The landlords claim that the court system has failed to honor a number of elements of the state’s real property actions and proceedings law, or RPAPL, which sets a procedure for litigants and the courts to adjudicate housing disputes efficiently. The petitioners said the court’s alleged failure to adhere to the law has primarily affected summary proceedings, or the expedited processes for evictions outlined in RPAPL.
According to the landlords, the court system’s alleged failure to adhere to the law “not only undercut the very purpose of summary proceedings but have contrastingly rendered them reminiscent of bygone common-law ejectment actions which summary proceedings were designed to replace.”
“While practitioners before the Housing Court may wax nostalgic about a long-gone era in which summary proceedings trended towards and not away from efficiency, they have been collectively mired in interminable and inexplicable delays in seeking the vindication of their clients’ rights to their respective property for so long that it has surreally become ‘normal,’” the landlords’ suit reads. “Landlords have been forced to merely accept the game as rigged and trudge along the nightmarish procedure of Housing Court in the hopes that one day, far in the future, they will be able to retake and make their property economically viable once more.”
“The time-honored right to property deserves at least the minimal protections afforded it under the statutes currently on the books in this state,” the suit continued. “This proceeding appears to be the only recourse left for the landowners of this city – petitioners among them – to conform the Housing Court’s procedures to those envisioned by the legislature and, in doing so, attempt to rebuild a broken system at last.”
The landlords, who are represented by law firm Kucker Marino Winiarsky & Bittens, called on a judge to require the court system “fix trial dates” for non-payment eviction cases within three to eight days.
But according to the Legal Aid Society, the timeline would undermine the city’s Right to Counsel program, which has already struggled to get attorneys connected with low-income tenants facing eviction.
The Legal Aid Society also claimed that the lawsuit would infringe on the court’s right to control its own calendar based on the specifics of any given case.
“As if tenants facing eviction were not vulnerable enough, this lawsuit goes a step further to strip tenants of even a modicum of justice in Housing Court in an attempt to steamroll them out onto the street," said Christine Clarke, the director of Litigation and Advocacy at Legal Services NYC. "Our lawyers work hard every day to make sure that people are able to defend themselves and assert their rights to remain in their homes and not be held hostage to the whims of unscrupulous or harassing landlords. This lawsuit is a transparent attempt to stop them and I hope that the court sees it for what it is — frivolous and meritless.”
An attorney for the landlord group, Eric McAvey, a partner at Kucker Marino Winiarsky & Bittens, said the Legal Aid Society’s filing in the case is “effectively the tenants’ bar saying the silent part out loud.”

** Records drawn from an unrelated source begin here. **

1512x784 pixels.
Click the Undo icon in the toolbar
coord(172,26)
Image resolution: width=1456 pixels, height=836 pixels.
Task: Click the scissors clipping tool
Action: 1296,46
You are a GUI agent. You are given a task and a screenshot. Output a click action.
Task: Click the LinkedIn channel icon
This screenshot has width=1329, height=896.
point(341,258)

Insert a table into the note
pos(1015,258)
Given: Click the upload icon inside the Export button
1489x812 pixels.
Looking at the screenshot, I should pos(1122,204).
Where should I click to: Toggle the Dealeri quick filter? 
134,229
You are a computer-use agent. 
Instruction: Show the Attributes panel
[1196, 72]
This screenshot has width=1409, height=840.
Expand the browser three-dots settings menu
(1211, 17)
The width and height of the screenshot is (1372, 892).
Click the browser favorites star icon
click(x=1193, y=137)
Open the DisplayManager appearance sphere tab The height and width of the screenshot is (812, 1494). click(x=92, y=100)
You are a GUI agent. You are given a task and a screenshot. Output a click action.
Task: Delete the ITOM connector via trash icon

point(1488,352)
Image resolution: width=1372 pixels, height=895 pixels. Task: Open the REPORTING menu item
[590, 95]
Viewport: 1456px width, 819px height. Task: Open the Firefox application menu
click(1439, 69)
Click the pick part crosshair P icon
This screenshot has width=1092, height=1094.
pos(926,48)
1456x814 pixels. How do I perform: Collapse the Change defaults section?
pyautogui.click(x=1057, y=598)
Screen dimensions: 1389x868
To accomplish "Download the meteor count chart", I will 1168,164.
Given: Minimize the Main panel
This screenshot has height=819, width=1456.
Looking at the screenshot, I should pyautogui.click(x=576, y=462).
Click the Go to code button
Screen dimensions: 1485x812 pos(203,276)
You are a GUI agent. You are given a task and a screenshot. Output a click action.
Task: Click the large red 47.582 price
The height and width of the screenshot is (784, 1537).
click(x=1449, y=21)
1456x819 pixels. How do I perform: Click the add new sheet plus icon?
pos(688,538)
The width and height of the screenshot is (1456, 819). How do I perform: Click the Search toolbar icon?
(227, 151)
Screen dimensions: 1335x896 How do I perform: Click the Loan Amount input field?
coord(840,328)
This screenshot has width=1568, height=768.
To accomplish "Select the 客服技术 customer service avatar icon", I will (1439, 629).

“Indeed, in support of intervention, they argue that petitioners’ requested relief – which is no more than having the Housing Court follow [the summary proceedings law] as written – will ‘adversely affect’ tenants by halting the interminable delays that plague landlord-tenant proceedings,” McAvery said in an emailed statement.
“We therefore do not believe that the proposed intervenors have a legitimate interest in this proceeding that would warrant their intervention and, even upon the prospective granting of intervention, we believe their arguments to be improper in this proceeding and otherwise without merit,” McAvery added.
The Office of Court Administration did not respond to the Eagle’s request for comment.